Exercise prompt
Which lines run from the line with "Where should I" to the end of the entries? Write out exactly those, leaving out the pictures.

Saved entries
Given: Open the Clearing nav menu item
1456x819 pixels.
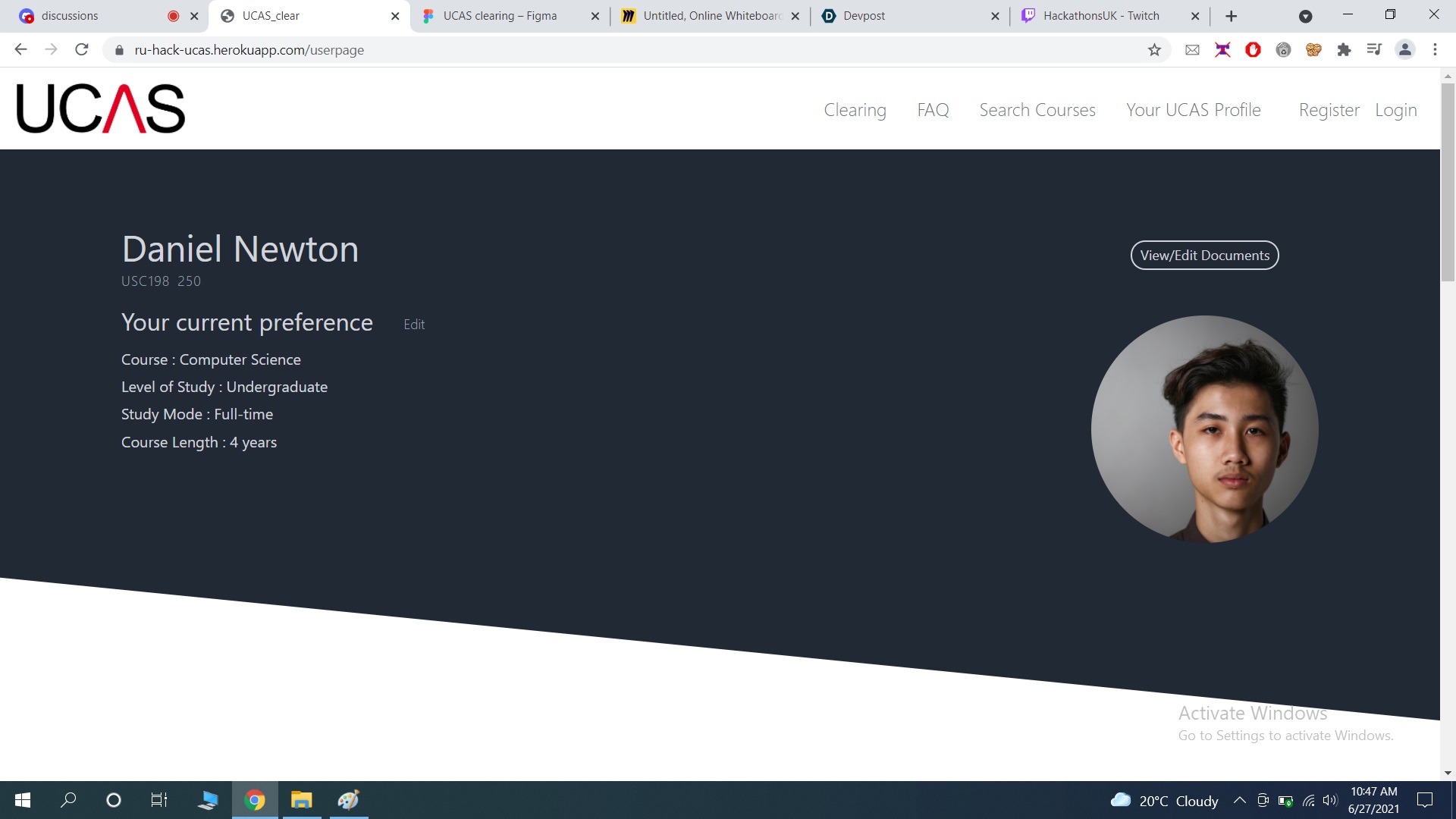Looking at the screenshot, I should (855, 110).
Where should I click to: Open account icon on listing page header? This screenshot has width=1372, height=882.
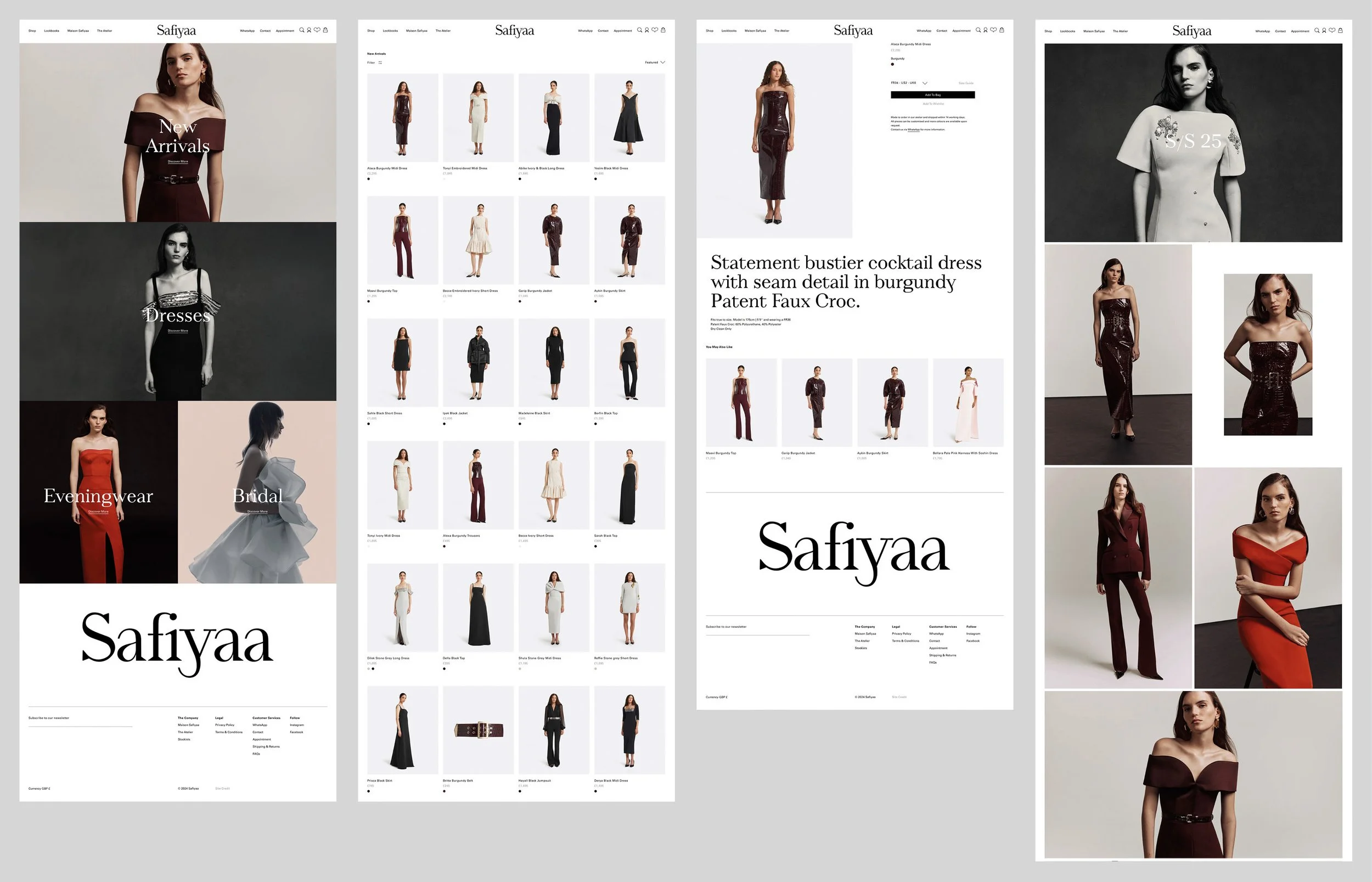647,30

Task response
Where should I click to: Open account icon on listing page header? This screenshot has width=1372, height=882.
647,30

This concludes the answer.